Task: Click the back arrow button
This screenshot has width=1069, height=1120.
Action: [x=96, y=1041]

----------

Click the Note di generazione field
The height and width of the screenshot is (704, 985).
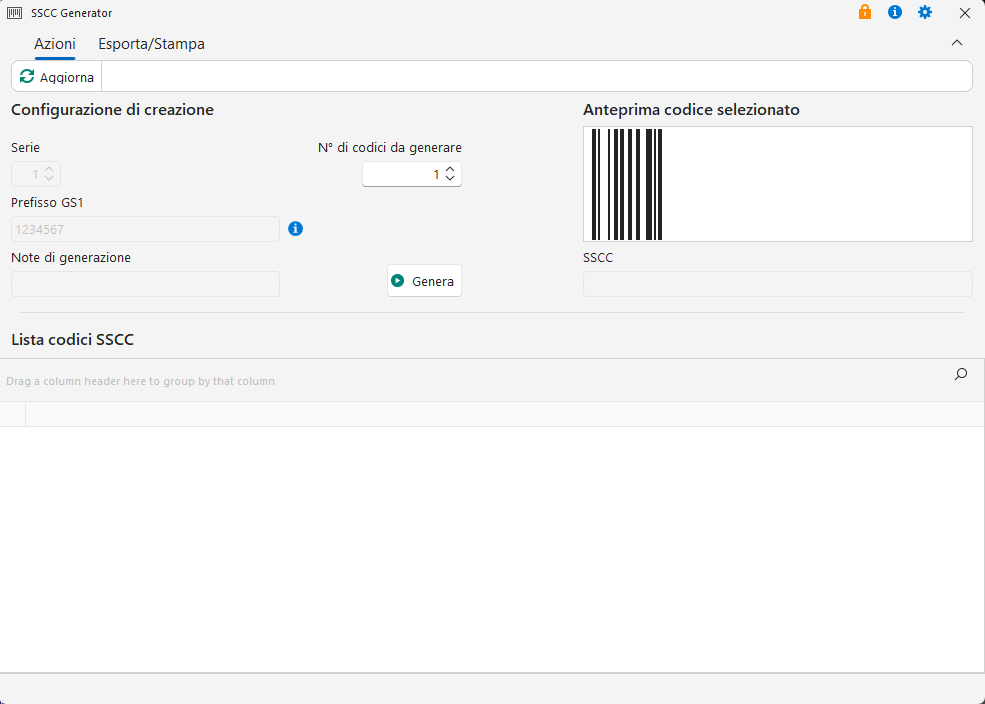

----------

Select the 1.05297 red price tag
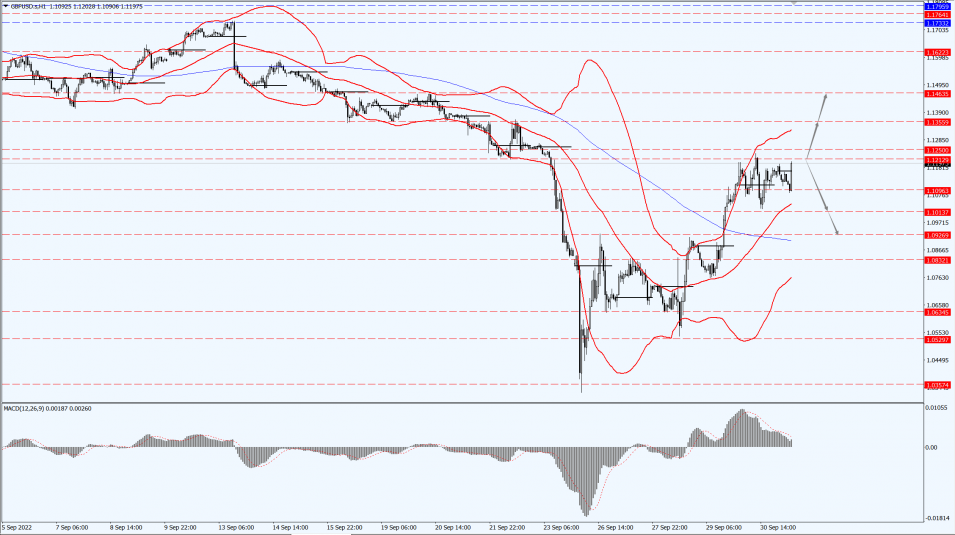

----------

Problem :: Copy out the lines above with "Click" in them.

Expected answer ::
Task: Click the back arrow button
Click the Note di generazione field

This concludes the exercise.